THE DATA –
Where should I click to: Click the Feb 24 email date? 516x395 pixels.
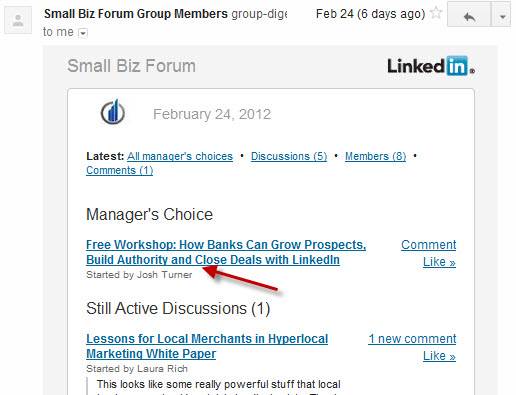[370, 14]
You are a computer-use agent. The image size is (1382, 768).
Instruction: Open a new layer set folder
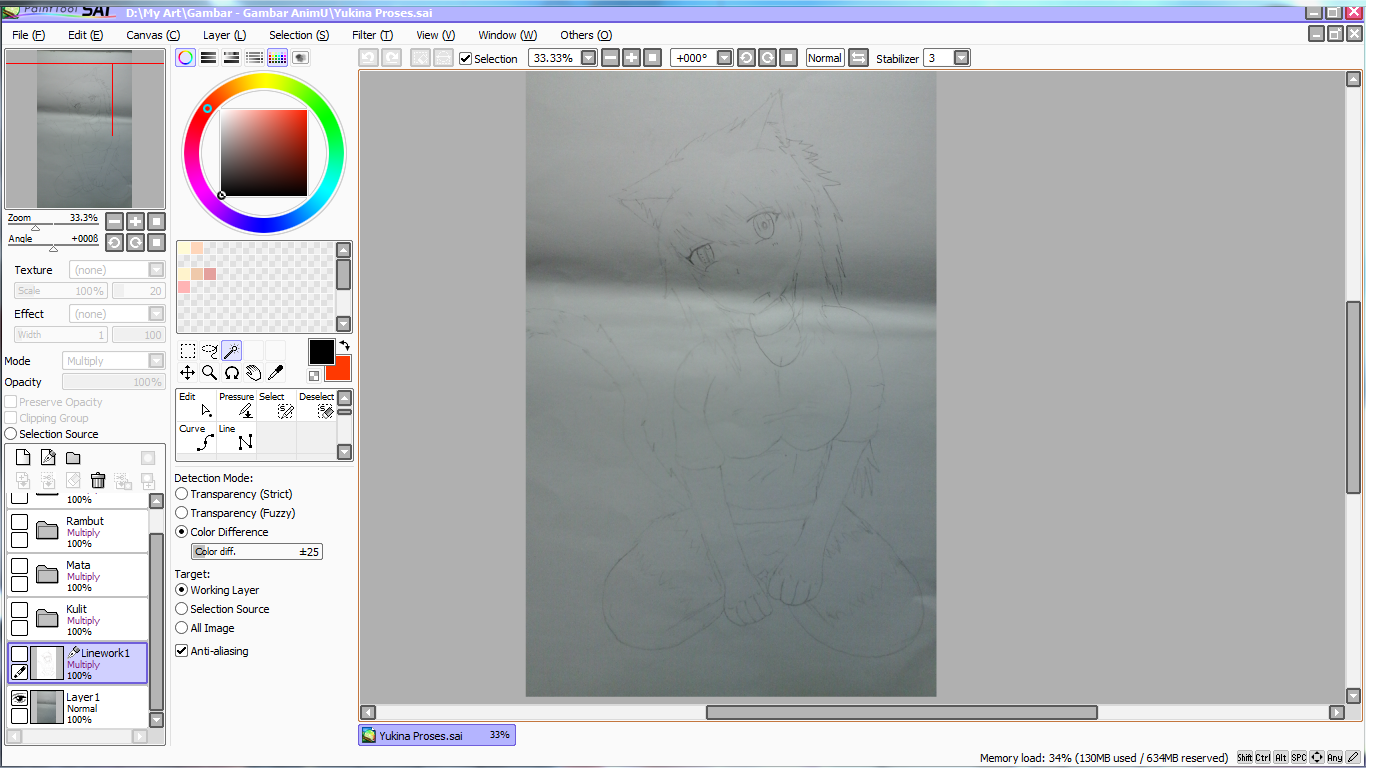pos(71,457)
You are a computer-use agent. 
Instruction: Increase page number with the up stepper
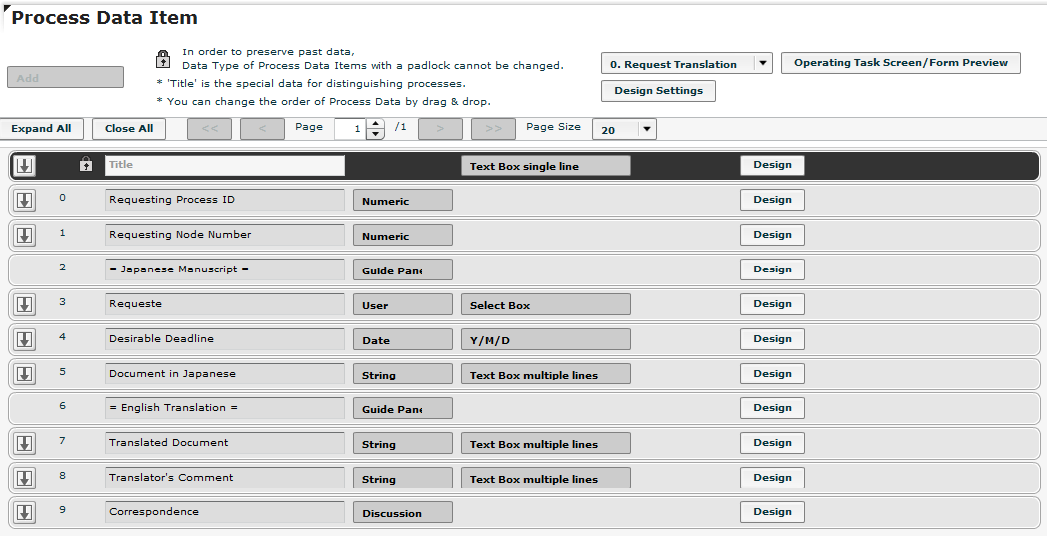[376, 123]
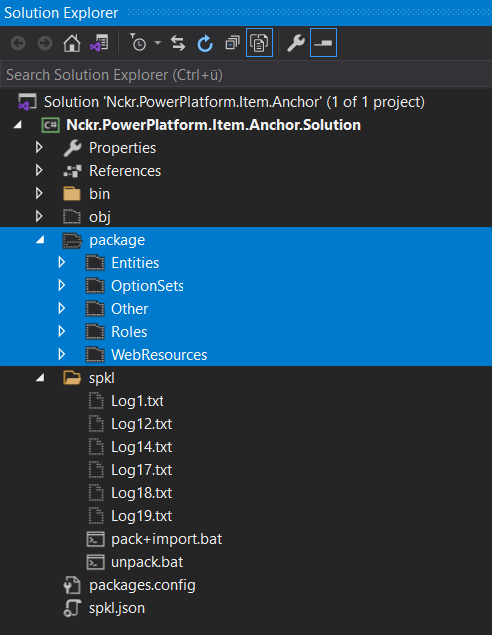The image size is (492, 635).
Task: Expand the WebResources folder
Action: click(62, 354)
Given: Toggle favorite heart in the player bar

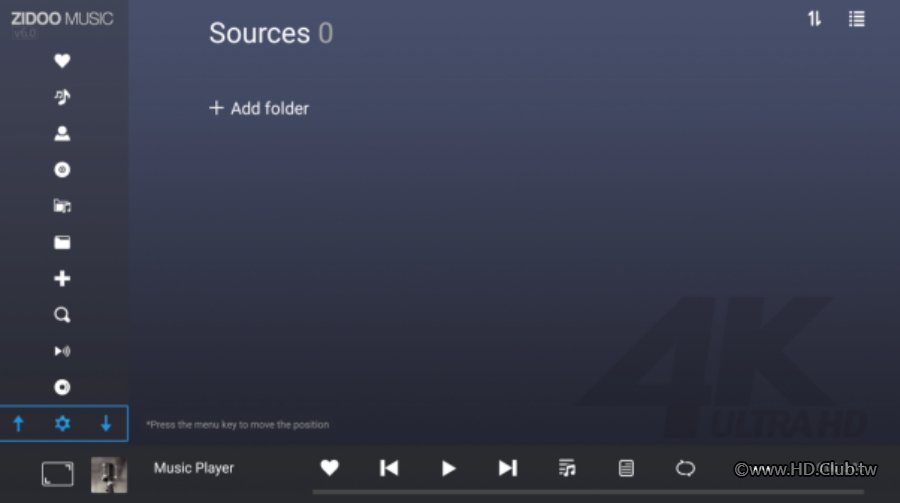Looking at the screenshot, I should pyautogui.click(x=329, y=468).
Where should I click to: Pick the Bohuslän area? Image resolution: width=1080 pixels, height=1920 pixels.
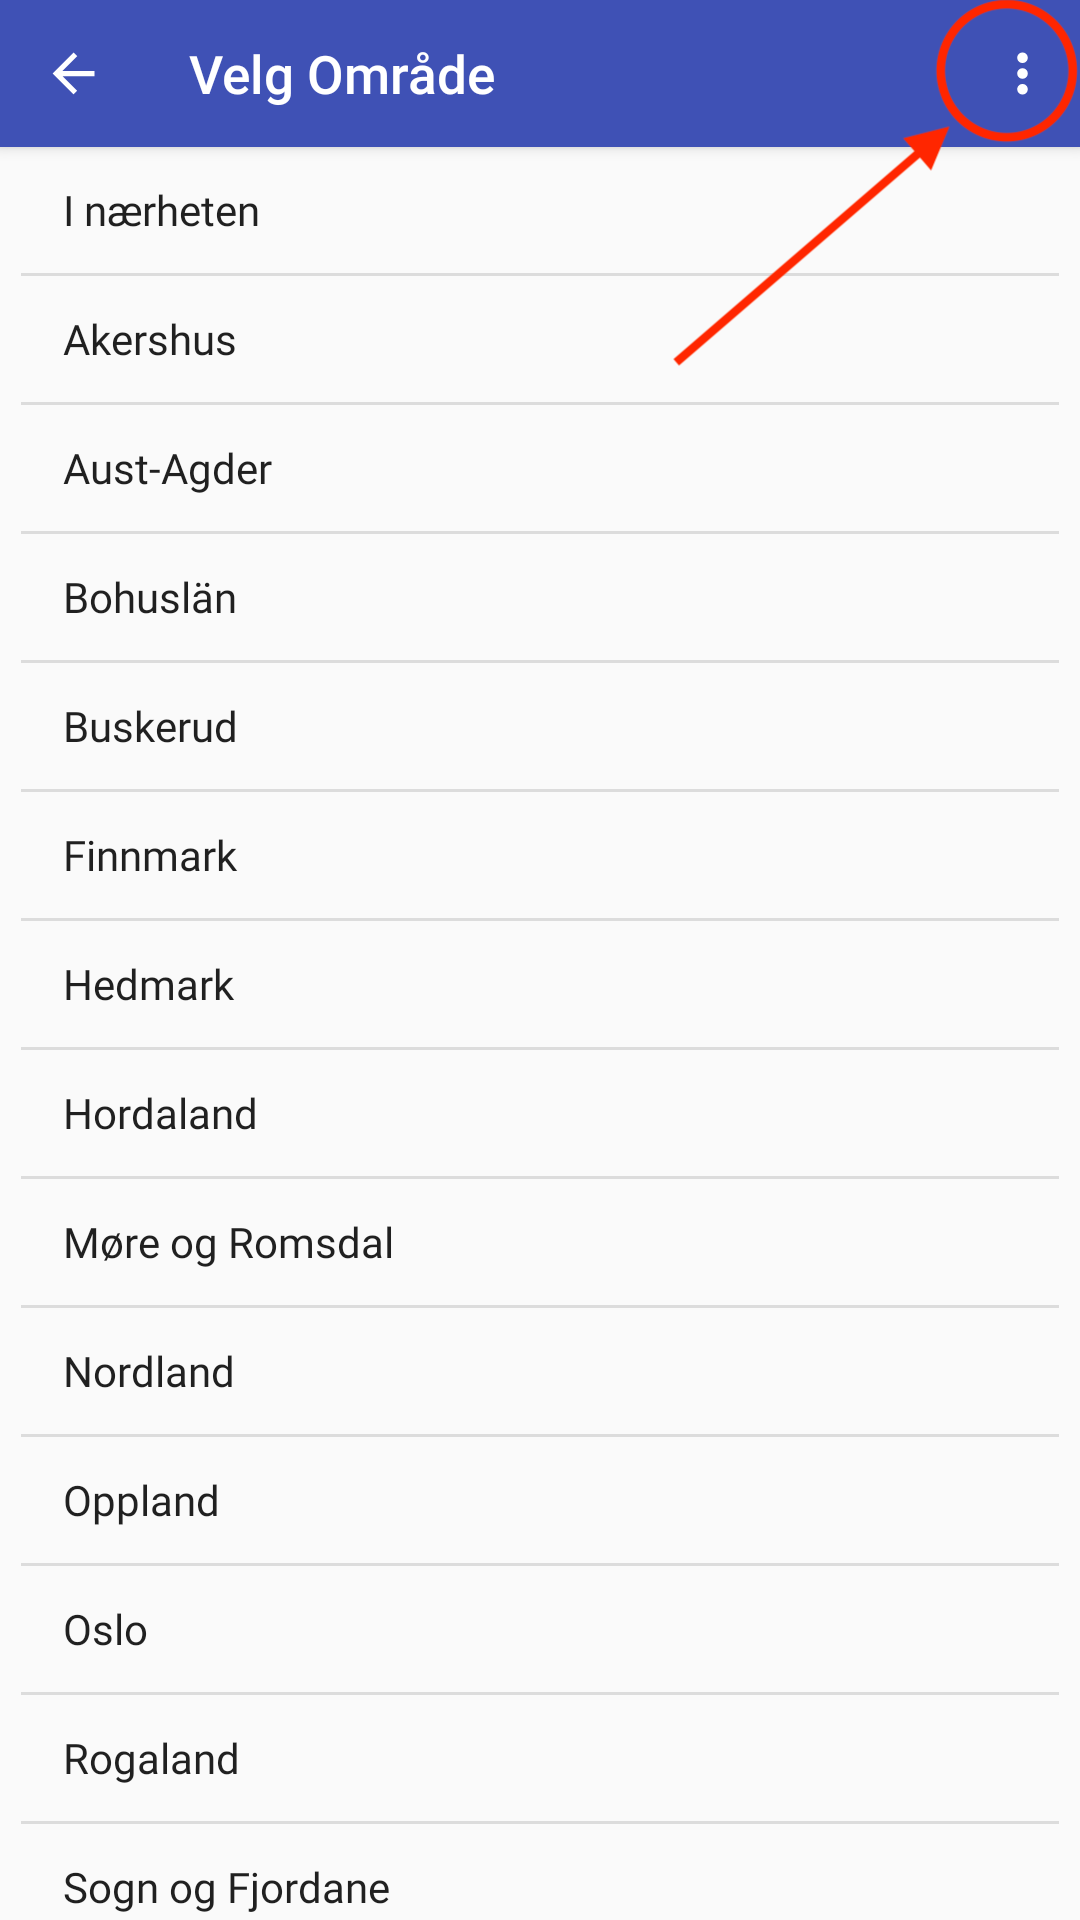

EXERCISE INSTRUCTIONS – Give back every entry in full, exactly as written, with no picture included.

PROBLEM SOLUTION –
Where should I click to: Click the Feb 24 email date? 516x395 pixels.
[370, 14]
You are a computer-use agent. The image size is (1382, 768).
Instruction: Open a new layer set folder
pos(71,457)
You are a computer-use agent. 
Instruction: Increase page number with the up stepper
[376, 123]
The image size is (492, 635).
Task: Expand the WebResources folder
Action: click(62, 354)
Given: Toggle favorite heart in the player bar

Looking at the screenshot, I should pyautogui.click(x=329, y=468).
Where should I click to: Pick the Bohuslän area? Image resolution: width=1080 pixels, height=1920 pixels.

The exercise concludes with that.